_What you have to do_: The full set of entries below, restated word for word and stripped of images, is the expected result.

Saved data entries
════════════════════

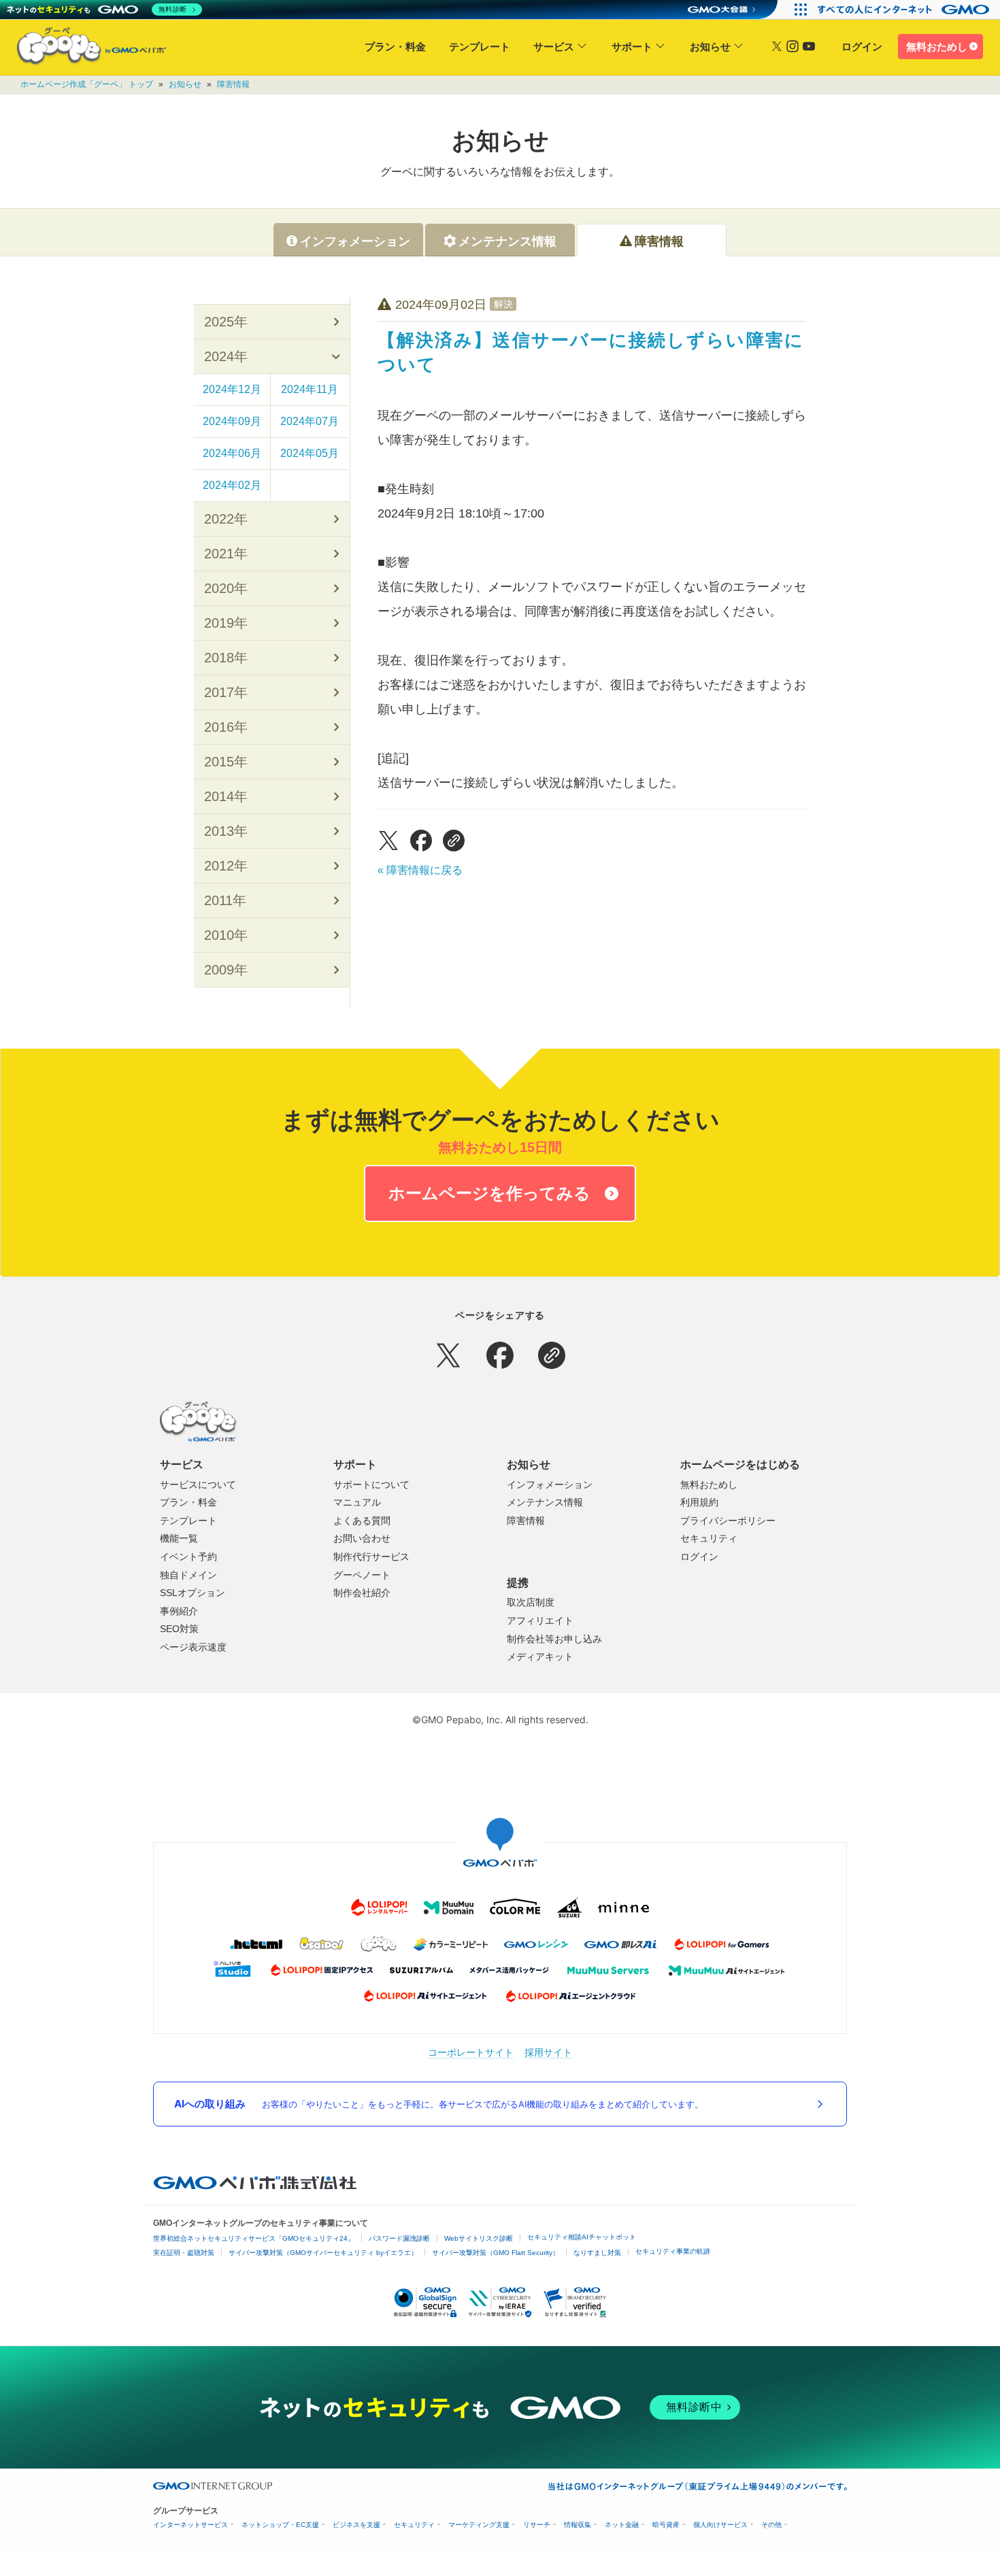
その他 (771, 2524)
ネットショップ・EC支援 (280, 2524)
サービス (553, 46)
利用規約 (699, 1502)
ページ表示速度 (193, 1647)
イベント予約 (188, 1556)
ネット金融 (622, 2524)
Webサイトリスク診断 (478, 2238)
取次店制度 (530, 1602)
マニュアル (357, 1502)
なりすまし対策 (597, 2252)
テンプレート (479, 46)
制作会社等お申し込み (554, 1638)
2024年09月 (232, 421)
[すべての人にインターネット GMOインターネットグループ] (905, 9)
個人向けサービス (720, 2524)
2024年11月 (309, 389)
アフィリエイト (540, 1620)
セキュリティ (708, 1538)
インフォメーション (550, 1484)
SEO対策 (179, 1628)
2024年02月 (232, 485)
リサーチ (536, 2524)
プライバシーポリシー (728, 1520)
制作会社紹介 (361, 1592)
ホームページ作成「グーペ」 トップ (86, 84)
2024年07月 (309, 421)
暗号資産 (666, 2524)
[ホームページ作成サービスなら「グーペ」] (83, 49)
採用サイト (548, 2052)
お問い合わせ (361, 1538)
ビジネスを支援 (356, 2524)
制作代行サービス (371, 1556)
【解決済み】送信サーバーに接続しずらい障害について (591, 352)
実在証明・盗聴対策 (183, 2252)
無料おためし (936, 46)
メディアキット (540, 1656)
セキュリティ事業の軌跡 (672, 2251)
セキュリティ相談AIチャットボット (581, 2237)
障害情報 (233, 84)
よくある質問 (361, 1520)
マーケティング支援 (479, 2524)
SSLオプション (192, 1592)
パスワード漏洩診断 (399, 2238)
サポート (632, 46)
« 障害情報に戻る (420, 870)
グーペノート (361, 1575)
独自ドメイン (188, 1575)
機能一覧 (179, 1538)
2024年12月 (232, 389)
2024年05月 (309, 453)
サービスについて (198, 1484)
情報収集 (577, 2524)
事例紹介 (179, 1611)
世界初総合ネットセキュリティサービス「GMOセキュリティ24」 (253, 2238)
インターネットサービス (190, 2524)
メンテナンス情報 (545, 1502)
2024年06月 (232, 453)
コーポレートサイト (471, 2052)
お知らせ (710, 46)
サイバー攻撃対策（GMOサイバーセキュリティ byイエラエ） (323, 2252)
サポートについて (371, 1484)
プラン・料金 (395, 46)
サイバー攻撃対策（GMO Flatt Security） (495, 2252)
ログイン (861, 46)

════════════════════

_Task solution_:
その他 (771, 2524)
ネットショップ・EC支援 (280, 2524)
サービス (553, 46)
利用規約 (699, 1502)
ページ表示速度 (193, 1647)
イベント予約 (188, 1556)
ネット金融 (622, 2524)
Webサイトリスク診断 (478, 2238)
取次店制度 (530, 1602)
マニュアル (357, 1502)
なりすまし対策 (597, 2252)
テンプレート (479, 46)
制作会社等お申し込み (554, 1638)
2024年09月 (232, 421)
[すべての人にインターネット GMOインターネットグループ] (905, 9)
個人向けサービス (720, 2524)
2024年11月 (309, 389)
アフィリエイト (540, 1620)
セキュリティ (708, 1538)
インフォメーション (550, 1484)
SEO対策 (179, 1628)
2024年02月 (232, 485)
リサーチ (536, 2524)
プライバシーポリシー (728, 1520)
制作会社紹介 (361, 1592)
ホームページ作成「グーペ」 トップ (86, 84)
2024年07月 (309, 421)
暗号資産 (666, 2524)
[ホームページ作成サービスなら「グーペ」] (83, 49)
採用サイト (548, 2052)
お問い合わせ (361, 1538)
ビジネスを支援 (356, 2524)
制作代行サービス (371, 1556)
【解決済み】送信サーバーに接続しずらい障害について (591, 352)
実在証明・盗聴対策 (183, 2252)
無料おためし (936, 46)
メディアキット (540, 1656)
セキュリティ事業の軌跡 (672, 2251)
セキュリティ相談AIチャットボット (581, 2237)
障害情報 (233, 84)
よくある質問 (361, 1520)
マーケティング支援 (479, 2524)
SSLオプション (192, 1592)
パスワード漏洩診断 (399, 2238)
サポート (632, 46)
« 障害情報に戻る (420, 870)
グーペノート (361, 1575)
独自ドメイン (188, 1575)
機能一覧 (179, 1538)
2024年12月 (232, 389)
2024年05月 (309, 453)
サービスについて (198, 1484)
情報収集 (577, 2524)
事例紹介 (179, 1611)
世界初総合ネットセキュリティサービス「GMOセキュリティ24」 (253, 2238)
インターネットサービス (190, 2524)
メンテナンス情報 (545, 1502)
2024年06月 (232, 453)
コーポレートサイト (471, 2052)
お知らせ (710, 46)
サイバー攻撃対策（GMOサイバーセキュリティ byイエラエ） (323, 2252)
サポートについて (371, 1484)
プラン・料金 (395, 46)
サイバー攻撃対策（GMO Flatt Security） (495, 2252)
ログイン (861, 46)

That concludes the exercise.